Algunas de sus historias servirían de argumento para un telefilme televisivo: Marga, cuyo nombre utilizado en este reportaje no es real como el de sus compañeras, fue detenida con una de sus hijas en el puerto de Eivissa. A su hija, que acababa de cumplir 18 años, se le incautó medio kilo de cocaína. Viuda desde hace bastante años, su ex marido, se separó de él cuando empezaban los malos tratos, murió en una ambulancia cuando era trasladado de Carabanchel al hospital cuando estaba con el síndrome de abstinencia.

«La mayoría del dinero se iba en engancharse. Era delineante, pero el muy tonto empezó a meterse. No había información. ¡Si llegó a saber lo que era el 'mono'!». Después tuvo un novio iraní con el que se iba al Parque del Oeste a vender drogas. «Nunca he robado, pero de lo demás, de todo», dice. «¡Si se enganchan hoy es para matarlos!», exclama Rocío ingresada por robo y pendiente del juicio. A los 15 años se metió el primer 'pico'. Desde ese momento su vida ha oscilado entre buenos periodos, el nacimiento y el cuidado de su hijo, y recaídas como la última, motivo de su estancia en la cárcel: «Por una mala cabeza he vuelto a pisar la prisión. Todo esto es por la fatídica mierda de las drogas. Sería más conveniente estar en un centro de rehabilitación», se lamenta. Todas ellas tienen antecedentes penales: «Tuve historias, pero ya las pagué», dice sobre sus antecedentes.

El menú del almuerzo del pasado jueves consistió en pollo asado, pasta y, de postre, pera. Marga mira la pasta con gesto de contrariedad. «No lleva ni salsa», se queja. Trata de perder peso y está a régimen. «Se come medianamente bien y se cena mal», asegura Lola «Es una cena nefasta. Llevamos un mes con sopa de sobre y nos ponen también chorizo y morcilla», tercia Marga. A punto de ser trasladada a otra prisión, la de Tenerife, muestra su descontento con los servicios y los artículos de uso diario, como toallas y mantas. «Esto no lo soporto porque me parece una cutrería». Lola no está de acuerdo: «Ojalá que lo peor que te ocurra es que no te guste la cena. Sabes que aquí puedes dejar el bolso con confianza». Algunas de sus compañeras no comparten su opinión y cuando tratan de convencerla descubre su carácter: «Tienes que ser consecuente con el sitio donde estas. Sabéis que no me callo y al primer abuso, salto», advierte.

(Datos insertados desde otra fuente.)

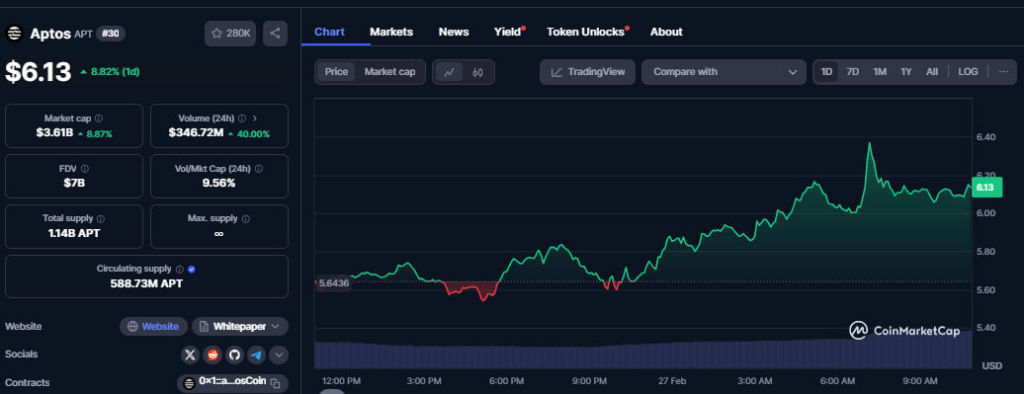Open the X (Twitter) social link
Screen dimensions: 1024x394
(189, 355)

La familia constituye una de sus principales preocupaciones. Cuatro de ellas tienen hijos. Las hijas de Marga, ya mayores, viven con su pareja, pero ella se siente apesadumbrada por el estado de su madre: «Se quedó viuda hace poco y con esto, la acabo de matar. Ahora está tomando antidepresivos». «Los fiscales piden años como caramelos. No piensan en el daño que hacen a tu familia», añade Rocío, con un hijo de ocho años. Su madre, que padece diabetes, y la de su ex marido, ingresado en la cárcel de Palma, cuidan del niño desde que ingresó en la cárcel hace dos meses. Teresa recibe la visita de unos de sus hijos, adolescentes, a la prisión. Al segundo, más pequeño, se le oculta la verdad. «Mi familia tiene un tremendo cabreo porque estoy aquí. Mi padre habla conmigo y si ve que estoy contenta, él está feliz», dice Lola. Charo, cuya pareja también está en prisión, tiene un niño que vive con su suegra: «Voy a salir para estar con mi hijo. Cree que estamos trabajando y ahora le hacemos mucha falta».

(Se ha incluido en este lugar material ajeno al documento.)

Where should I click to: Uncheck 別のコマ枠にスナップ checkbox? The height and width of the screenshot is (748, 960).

«Somos un gasto para la familia», confiesan. La vida en prisión es como en una pequeña ciudad. Hay una «mandadera» a la que le encargan los productos que necesitan «pero no te dejan tener perfume», se lamenta Marga. El máximo de dinero del que pueden disponer es de 65 euros a la semana. «Si no te metes 'mierda' está bien», dice una de ellas. Con ese dinero pueden tomar una cerveza sin alcohol o un café del economato, aunque el precio de los productos de la cárcel de Eivissa son más altos en comparación con otras cárceles.

Ninguna de ellas cree que la cárcel sea el lugar más idóneo para la reinserción. «De aquí sales peor. Cuando entras sabes hacer un 'robito' pero sales experta en atracos», precisa Rocío. Se quejan de la falta de actividades de la cárcel, concebida para preventivos. La relación entre ellas es buena, incluso pueden disfrutar de las celdas individuales. Lola, a un paso de obtener el tercer grado que le permitirá pasar el día fuera y sólo volver para dormir, se muestra reacia a relacionarse con el resto de internos: «No quiero conocer a nadie. Espero no volver nunca más», afirma.